You wrote that "At one library in Cranston, the partnership is so strong that while the library is closed to the public two nights a week, they open it up to us and we have ESL and citizenship classes along with a Family Literacy class for the children of our students." That is extraordinary and wonderful. It is certainly an indication of a strong community collaboration between adult education programs and libraries.

You mentioned the Institute for Museum and Library Services (IMLS). I am familiar with this wonderful organization, but I suspect many readers here are not. As you know, IMLS has funded the Learner Web, a national adult learner-focused blended learning model, and also the Library Literacy Action Agenda project that I mentioned. I see them as a great asset to libraries and adult literacy.

I hope your reply spurs others to tell us about their collaborations, or other ways in which adult literacy needs are addresses in their community through the help of libraries.

David J. Rosen

djrosen123@gmail.com

Sandra Darling's picture
First

I love that getting a library card is given importance in the setting of goals for Massachusetts ABE students. I have seen teachers and advisors think of it as an easy goal.

I want this goal to be MORE COMPLICATED. I want ABE students to bring their children to storyhours and sign them up for summer reading programs. I want them to use the computers to apply for jobs. If their community library does not have a literacy area and resources, I want students to be able to find books that they can read, learn from, and enjoy.

A few years ago I did a Network workshop on “Adult Learners at the Library”. The newest bibliography is a continuation of that information.

http://www.sabes.org/resources/bib/bib-libraries-learners.pdf

Sandra Darling
SABES Literacy Library
Massachusetts

DMellard's picture
One hundred

Sandra,

Thank you for the bibliography that you mentioned.

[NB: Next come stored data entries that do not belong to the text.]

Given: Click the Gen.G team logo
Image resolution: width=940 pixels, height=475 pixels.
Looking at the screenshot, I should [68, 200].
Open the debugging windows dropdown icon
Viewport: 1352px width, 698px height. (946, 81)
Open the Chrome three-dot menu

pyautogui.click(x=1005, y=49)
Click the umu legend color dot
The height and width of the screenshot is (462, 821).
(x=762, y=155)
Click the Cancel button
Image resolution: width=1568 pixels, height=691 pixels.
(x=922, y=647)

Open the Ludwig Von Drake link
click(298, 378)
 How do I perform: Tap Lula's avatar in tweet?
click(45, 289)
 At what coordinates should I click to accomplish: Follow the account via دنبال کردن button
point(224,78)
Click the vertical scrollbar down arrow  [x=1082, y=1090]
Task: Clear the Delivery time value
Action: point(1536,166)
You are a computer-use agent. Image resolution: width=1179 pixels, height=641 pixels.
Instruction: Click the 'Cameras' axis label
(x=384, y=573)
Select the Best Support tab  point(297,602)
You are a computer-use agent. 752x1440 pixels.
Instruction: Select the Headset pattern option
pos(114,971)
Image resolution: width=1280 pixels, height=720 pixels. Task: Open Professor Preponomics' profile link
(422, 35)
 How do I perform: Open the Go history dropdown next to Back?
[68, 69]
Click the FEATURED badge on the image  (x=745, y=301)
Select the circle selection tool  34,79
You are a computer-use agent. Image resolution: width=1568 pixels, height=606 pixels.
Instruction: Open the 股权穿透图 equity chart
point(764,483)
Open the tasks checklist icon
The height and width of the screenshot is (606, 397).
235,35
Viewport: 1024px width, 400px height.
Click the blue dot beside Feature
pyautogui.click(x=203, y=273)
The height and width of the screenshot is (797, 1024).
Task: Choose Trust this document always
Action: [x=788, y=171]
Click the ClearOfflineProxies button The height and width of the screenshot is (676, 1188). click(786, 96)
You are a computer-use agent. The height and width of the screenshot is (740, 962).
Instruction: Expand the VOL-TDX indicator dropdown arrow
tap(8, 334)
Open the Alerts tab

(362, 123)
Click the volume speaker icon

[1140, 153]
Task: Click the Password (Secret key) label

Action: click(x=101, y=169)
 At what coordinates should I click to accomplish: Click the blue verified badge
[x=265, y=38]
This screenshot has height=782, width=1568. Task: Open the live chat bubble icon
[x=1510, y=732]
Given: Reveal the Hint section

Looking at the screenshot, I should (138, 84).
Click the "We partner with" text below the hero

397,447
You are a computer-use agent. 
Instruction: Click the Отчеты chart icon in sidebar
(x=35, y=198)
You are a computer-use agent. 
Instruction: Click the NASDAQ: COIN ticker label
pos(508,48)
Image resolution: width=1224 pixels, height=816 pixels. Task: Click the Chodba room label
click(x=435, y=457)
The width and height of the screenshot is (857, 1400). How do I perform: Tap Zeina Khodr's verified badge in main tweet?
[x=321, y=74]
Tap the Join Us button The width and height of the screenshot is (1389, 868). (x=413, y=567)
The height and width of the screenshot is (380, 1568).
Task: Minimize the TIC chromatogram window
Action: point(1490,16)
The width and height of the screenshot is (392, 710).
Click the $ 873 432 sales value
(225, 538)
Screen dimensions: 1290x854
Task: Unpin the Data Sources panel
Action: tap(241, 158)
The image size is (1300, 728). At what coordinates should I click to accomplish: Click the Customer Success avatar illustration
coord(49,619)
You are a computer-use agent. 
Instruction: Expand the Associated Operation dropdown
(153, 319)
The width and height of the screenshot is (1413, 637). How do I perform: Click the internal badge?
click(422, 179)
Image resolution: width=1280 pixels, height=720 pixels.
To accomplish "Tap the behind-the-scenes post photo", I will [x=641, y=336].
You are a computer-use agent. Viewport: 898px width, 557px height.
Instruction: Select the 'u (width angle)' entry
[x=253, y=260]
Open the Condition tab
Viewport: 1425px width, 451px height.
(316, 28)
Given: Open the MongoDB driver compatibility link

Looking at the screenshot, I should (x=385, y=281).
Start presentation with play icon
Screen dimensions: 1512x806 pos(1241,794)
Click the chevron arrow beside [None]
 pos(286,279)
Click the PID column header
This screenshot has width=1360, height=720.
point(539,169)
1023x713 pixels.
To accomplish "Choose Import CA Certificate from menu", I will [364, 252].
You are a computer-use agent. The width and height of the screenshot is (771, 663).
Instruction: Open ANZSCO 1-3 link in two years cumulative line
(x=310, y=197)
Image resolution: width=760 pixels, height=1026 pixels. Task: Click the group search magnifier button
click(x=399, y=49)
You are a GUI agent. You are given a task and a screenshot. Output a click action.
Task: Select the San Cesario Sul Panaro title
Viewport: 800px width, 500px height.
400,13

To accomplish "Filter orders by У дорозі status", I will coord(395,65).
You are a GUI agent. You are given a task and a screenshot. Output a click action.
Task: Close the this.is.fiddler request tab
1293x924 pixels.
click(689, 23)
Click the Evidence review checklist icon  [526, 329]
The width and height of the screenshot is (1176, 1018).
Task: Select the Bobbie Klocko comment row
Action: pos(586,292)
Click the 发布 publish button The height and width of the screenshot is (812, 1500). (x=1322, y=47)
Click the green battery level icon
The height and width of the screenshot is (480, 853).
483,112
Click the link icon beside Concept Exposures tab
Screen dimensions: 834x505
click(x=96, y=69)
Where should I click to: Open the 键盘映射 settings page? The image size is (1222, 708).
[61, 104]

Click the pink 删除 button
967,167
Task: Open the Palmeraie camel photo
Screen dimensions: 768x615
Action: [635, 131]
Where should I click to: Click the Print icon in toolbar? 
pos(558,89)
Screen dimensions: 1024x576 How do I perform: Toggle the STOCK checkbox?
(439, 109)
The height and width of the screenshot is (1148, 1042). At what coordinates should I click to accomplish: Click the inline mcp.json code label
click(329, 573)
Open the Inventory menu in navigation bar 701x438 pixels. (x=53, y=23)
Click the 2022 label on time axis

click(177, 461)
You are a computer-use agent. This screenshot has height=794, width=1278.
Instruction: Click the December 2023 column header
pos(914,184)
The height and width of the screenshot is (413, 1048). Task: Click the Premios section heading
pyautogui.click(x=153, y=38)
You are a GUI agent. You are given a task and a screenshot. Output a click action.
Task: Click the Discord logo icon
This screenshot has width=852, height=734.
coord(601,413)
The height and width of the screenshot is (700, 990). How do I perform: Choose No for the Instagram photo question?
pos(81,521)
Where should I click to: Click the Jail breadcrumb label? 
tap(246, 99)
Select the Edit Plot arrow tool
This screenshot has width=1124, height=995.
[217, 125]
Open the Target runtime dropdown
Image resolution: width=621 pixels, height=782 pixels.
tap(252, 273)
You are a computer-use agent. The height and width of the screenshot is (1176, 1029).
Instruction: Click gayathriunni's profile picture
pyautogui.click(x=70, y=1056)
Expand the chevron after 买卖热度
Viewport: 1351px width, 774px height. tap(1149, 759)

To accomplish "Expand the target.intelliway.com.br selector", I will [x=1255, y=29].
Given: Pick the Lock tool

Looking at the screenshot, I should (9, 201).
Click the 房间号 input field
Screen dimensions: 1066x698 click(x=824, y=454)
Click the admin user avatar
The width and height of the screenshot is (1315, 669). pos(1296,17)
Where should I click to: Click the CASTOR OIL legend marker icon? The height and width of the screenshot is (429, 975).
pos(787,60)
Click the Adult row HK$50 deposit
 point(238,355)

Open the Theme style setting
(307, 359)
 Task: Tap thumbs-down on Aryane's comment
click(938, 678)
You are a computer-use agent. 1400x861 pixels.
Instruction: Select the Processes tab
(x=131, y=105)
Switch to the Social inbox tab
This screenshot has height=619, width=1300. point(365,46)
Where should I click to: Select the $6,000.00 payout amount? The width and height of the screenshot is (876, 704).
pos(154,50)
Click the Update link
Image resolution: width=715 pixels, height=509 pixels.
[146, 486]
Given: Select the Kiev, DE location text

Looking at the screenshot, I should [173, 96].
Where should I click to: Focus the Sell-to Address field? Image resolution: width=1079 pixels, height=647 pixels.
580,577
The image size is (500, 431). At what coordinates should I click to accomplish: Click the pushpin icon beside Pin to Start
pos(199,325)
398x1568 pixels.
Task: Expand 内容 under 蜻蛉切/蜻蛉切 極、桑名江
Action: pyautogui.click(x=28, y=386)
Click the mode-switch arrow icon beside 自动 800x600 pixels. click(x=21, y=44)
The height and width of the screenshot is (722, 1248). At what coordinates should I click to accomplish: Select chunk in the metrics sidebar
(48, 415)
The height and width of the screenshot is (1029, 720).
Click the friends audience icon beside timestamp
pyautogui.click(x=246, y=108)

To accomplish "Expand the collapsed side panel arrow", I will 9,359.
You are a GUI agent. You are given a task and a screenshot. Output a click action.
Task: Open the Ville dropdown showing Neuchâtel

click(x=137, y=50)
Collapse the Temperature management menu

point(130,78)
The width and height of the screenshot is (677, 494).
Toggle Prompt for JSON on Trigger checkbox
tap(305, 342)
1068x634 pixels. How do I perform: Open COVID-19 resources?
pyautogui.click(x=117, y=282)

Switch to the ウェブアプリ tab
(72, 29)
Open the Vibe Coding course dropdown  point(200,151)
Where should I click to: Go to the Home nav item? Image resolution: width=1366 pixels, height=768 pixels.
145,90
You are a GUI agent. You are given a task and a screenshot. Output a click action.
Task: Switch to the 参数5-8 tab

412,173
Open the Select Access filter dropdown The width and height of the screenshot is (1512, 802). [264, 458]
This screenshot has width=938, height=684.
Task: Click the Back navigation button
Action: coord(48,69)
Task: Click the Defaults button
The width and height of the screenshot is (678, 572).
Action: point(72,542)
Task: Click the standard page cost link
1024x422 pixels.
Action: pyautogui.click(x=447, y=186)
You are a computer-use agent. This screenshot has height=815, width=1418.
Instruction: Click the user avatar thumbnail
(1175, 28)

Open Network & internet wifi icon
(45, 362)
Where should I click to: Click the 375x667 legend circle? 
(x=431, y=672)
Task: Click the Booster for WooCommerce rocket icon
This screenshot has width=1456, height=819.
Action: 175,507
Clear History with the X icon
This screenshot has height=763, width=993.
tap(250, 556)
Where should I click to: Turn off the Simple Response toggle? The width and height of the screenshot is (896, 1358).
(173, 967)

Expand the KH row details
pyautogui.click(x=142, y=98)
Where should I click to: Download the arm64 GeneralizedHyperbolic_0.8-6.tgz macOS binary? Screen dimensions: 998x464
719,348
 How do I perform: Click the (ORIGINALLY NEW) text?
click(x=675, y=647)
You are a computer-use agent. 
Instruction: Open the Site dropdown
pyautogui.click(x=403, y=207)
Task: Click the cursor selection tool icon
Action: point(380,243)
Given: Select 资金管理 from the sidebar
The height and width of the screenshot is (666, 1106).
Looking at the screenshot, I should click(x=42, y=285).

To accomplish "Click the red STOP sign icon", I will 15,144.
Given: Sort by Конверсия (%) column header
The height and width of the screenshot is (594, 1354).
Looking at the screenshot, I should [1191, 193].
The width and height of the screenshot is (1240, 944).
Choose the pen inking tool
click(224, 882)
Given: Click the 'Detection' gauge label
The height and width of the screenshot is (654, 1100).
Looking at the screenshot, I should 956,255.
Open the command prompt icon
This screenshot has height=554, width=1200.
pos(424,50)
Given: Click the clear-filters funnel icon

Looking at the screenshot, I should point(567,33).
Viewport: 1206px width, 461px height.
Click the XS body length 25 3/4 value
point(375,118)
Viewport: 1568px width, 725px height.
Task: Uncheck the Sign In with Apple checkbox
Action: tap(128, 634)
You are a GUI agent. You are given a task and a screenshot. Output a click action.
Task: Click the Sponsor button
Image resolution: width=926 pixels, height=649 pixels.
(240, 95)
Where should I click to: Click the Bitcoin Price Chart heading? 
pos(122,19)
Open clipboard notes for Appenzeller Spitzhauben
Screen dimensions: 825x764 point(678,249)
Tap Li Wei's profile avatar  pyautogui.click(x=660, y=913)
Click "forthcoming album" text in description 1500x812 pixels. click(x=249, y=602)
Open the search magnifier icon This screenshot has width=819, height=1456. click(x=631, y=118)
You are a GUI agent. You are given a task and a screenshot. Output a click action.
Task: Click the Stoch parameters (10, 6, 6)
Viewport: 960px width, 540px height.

As this thread of dicussion demonstrates, our libraries are a wonderful and yet under-utilized resource in our adult education and literacy programs. I realize that I might be taking us on a tangent, but I  wonder if programs have developed cooperative agreements or other examples of formalized shared resources? Such agreements might be helpful to formalizing a relationship among agencies that would support adult learners, and perhaps, family literacy activities.

Regards,

Darylj

David J. Rosen's picture
One hundred

Daryl and others,

I talked with a librarian last week who has followed library literacy for some time as a national consultant to libraries. She said that in the last couple of years she has noticed an important trend in public libraries, that many more are now interested in expanding their mission to include education of low-literate adults in a wide range of ways. One way is evidenced through the cooperative agreements you mentioned, Daryl. I, too, would be interested in knowing where these exist and, if possible, seeing examples of the agreements.

Other ways, of course, include:

  • Collections that meet the needs of low-literacy adults, for example, the high interest/low reading skill (Hi/L0) collections that some libraries have
  • Librarians who visit adult literacy classes to introduce the local library, followed by a visit of the class to the library that includes an introduction to a range of library services, and getting a public library card
  • Library literacy or ESL/ESOL programs offered in the library
  • Basic literacy instruction offered in the library by volunteer tutors, often one-on-one, and sometimes in small groups
  • Library computer labs that can be scheduled by literacy programs to expand students'access to computers and the Internet
  • Local literacy coalitions that include library representatives, sometimes with meetings held at the library
  • Collaborations of libraries and adult literacy programs to offer digital literacy, literacy tutoring services or classes in the library, funded by collaborative grant proposals
  • Family literacy project collaborations

What other ways do you know of? Do you know of good examples of any of these ways?